> REQUIRED WORK:
Copy out the lines below verbatim, beginning with the line that contains "has height=1276, width=2560." and continuing through the line that contains "Click the organization".

> EXERCISE INPUT:
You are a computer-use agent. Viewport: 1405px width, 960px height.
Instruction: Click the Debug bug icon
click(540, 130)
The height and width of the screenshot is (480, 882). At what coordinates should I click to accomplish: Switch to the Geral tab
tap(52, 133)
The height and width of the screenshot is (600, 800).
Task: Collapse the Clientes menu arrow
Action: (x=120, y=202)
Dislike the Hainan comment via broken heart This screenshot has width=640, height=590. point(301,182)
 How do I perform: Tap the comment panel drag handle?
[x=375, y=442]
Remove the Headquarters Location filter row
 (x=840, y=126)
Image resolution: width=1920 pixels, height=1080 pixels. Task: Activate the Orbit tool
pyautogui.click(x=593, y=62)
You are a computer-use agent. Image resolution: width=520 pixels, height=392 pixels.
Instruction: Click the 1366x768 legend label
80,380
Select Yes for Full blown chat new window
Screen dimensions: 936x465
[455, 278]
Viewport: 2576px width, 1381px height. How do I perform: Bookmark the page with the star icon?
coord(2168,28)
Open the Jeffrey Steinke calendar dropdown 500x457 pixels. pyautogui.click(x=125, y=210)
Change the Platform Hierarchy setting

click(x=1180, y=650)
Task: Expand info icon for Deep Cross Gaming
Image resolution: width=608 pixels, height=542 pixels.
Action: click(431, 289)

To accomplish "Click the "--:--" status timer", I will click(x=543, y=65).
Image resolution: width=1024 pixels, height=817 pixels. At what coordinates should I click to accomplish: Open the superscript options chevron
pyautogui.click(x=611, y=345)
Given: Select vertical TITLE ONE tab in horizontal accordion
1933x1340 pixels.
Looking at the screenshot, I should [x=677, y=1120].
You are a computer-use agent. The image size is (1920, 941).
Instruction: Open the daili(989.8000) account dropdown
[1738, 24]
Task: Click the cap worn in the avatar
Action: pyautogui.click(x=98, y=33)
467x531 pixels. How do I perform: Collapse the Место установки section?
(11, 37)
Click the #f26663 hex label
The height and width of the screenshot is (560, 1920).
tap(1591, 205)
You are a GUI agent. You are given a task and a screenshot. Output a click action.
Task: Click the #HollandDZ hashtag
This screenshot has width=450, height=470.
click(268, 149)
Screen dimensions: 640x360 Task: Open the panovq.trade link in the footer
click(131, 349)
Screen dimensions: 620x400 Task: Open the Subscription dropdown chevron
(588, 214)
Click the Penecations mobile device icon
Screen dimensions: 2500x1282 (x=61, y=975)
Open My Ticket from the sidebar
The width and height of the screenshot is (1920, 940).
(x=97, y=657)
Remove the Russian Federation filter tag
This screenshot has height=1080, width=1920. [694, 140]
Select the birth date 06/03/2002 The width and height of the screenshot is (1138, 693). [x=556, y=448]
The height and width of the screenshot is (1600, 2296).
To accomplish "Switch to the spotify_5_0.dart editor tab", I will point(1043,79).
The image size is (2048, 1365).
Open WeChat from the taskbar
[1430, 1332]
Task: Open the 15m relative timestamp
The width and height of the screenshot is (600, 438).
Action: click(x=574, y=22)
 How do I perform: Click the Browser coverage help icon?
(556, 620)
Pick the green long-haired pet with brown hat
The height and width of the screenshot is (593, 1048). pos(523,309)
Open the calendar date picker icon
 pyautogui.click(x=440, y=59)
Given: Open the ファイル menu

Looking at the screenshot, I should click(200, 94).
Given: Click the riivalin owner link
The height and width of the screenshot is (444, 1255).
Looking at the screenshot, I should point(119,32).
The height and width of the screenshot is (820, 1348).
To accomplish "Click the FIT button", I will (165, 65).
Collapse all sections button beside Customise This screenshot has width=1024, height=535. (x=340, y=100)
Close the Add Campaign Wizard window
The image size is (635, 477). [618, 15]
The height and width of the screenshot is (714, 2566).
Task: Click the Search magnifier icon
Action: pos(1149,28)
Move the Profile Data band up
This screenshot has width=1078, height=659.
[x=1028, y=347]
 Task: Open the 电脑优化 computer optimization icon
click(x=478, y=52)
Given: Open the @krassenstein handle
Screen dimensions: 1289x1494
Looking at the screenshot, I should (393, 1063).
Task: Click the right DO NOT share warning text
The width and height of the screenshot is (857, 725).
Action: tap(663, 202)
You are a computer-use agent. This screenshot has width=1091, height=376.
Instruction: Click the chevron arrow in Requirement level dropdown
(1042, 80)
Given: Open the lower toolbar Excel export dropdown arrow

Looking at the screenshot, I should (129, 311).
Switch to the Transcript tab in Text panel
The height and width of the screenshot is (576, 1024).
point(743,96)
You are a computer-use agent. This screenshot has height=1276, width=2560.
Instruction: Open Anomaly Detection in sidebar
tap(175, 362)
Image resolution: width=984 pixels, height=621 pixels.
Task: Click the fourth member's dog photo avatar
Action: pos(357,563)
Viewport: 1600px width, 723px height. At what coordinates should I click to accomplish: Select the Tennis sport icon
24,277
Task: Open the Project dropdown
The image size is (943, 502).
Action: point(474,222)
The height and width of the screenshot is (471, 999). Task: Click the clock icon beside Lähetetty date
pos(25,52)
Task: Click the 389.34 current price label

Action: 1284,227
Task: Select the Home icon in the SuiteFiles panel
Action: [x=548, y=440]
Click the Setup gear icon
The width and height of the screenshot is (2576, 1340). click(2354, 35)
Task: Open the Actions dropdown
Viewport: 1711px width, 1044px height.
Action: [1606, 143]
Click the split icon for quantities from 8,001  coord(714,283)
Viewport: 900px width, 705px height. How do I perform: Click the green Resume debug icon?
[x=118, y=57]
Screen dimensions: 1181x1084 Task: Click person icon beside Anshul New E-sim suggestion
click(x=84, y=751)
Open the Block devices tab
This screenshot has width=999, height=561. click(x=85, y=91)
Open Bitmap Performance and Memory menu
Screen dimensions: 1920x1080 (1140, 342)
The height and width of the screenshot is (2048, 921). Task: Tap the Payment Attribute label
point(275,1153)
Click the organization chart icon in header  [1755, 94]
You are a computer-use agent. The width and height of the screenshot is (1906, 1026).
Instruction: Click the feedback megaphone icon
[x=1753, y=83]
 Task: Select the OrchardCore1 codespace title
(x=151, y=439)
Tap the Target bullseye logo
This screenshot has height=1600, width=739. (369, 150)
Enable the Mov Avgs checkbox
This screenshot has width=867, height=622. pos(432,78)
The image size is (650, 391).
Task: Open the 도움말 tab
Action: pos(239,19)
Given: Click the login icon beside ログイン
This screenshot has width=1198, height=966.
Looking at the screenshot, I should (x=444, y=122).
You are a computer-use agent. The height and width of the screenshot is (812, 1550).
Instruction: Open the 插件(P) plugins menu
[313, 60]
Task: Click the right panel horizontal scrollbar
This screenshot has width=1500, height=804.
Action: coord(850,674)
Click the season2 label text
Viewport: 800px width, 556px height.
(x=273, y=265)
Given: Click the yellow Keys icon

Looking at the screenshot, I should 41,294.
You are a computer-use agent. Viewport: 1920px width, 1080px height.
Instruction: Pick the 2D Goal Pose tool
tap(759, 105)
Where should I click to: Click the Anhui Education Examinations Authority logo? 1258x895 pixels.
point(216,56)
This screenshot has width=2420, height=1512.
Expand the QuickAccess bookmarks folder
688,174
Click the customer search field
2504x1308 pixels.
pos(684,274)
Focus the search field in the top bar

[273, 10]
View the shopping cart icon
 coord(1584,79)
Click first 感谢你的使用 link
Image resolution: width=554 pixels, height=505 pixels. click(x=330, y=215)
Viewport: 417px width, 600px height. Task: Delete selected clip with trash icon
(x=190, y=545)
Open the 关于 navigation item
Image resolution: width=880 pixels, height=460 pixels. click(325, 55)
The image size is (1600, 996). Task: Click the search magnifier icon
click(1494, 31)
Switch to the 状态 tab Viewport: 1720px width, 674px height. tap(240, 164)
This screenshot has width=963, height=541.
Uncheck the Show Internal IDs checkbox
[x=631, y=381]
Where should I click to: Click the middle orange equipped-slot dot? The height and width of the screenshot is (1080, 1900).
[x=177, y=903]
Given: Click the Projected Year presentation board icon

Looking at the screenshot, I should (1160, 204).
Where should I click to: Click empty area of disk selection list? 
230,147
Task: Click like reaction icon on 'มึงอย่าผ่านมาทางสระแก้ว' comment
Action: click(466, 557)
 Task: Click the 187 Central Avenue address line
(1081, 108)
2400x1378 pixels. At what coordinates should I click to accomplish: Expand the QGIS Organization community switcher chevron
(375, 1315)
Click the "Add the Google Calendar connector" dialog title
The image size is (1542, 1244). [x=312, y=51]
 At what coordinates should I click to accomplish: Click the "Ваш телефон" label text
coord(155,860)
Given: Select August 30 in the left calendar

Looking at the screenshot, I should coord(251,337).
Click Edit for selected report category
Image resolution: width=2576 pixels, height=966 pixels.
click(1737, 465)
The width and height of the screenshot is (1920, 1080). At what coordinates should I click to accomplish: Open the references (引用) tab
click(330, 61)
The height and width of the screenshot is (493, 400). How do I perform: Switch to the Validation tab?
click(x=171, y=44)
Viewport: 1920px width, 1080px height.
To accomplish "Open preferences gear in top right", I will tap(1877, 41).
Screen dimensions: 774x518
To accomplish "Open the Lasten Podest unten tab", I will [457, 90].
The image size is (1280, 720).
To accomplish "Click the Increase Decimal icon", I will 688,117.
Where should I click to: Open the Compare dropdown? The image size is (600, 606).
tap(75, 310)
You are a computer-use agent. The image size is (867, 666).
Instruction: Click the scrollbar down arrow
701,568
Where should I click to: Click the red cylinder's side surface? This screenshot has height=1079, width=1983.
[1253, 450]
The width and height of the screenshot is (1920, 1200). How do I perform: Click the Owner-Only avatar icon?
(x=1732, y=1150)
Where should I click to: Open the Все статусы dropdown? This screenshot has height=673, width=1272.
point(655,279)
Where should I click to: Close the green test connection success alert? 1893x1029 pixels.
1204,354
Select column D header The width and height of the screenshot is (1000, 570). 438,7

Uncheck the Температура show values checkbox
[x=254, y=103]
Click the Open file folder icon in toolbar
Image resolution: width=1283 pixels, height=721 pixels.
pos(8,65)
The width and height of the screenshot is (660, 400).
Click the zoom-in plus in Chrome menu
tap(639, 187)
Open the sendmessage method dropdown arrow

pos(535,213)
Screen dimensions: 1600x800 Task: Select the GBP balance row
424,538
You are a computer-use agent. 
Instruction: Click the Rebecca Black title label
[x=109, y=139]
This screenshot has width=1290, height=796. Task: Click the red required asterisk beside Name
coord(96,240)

> TASK RESULT:
You are a computer-use agent. This screenshot has height=1276, width=2560.
Instruction: Open Anomaly Detection in sidebar
tap(175, 362)
Image resolution: width=984 pixels, height=621 pixels.
Task: Click the fourth member's dog photo avatar
Action: pos(357,563)
Viewport: 1600px width, 723px height. At what coordinates should I click to accomplish: Select the Tennis sport icon
24,277
Task: Open the Project dropdown
The image size is (943, 502).
Action: point(474,222)
The height and width of the screenshot is (471, 999). Task: Click the clock icon beside Lähetetty date
pos(25,52)
Task: Click the 389.34 current price label

Action: 1284,227
Task: Select the Home icon in the SuiteFiles panel
Action: [x=548, y=440]
Click the Setup gear icon
The width and height of the screenshot is (2576, 1340). click(2354, 35)
Task: Open the Actions dropdown
Viewport: 1711px width, 1044px height.
Action: [1606, 143]
Click the split icon for quantities from 8,001  coord(714,283)
Viewport: 900px width, 705px height. How do I perform: Click the green Resume debug icon?
[x=118, y=57]
Screen dimensions: 1181x1084 Task: Click person icon beside Anshul New E-sim suggestion
click(x=84, y=751)
Open the Block devices tab
This screenshot has width=999, height=561. click(x=85, y=91)
Open Bitmap Performance and Memory menu
Screen dimensions: 1920x1080 (1140, 342)
The height and width of the screenshot is (2048, 921). Task: Tap the Payment Attribute label
point(275,1153)
Click the organization chart icon in header  [1755, 94]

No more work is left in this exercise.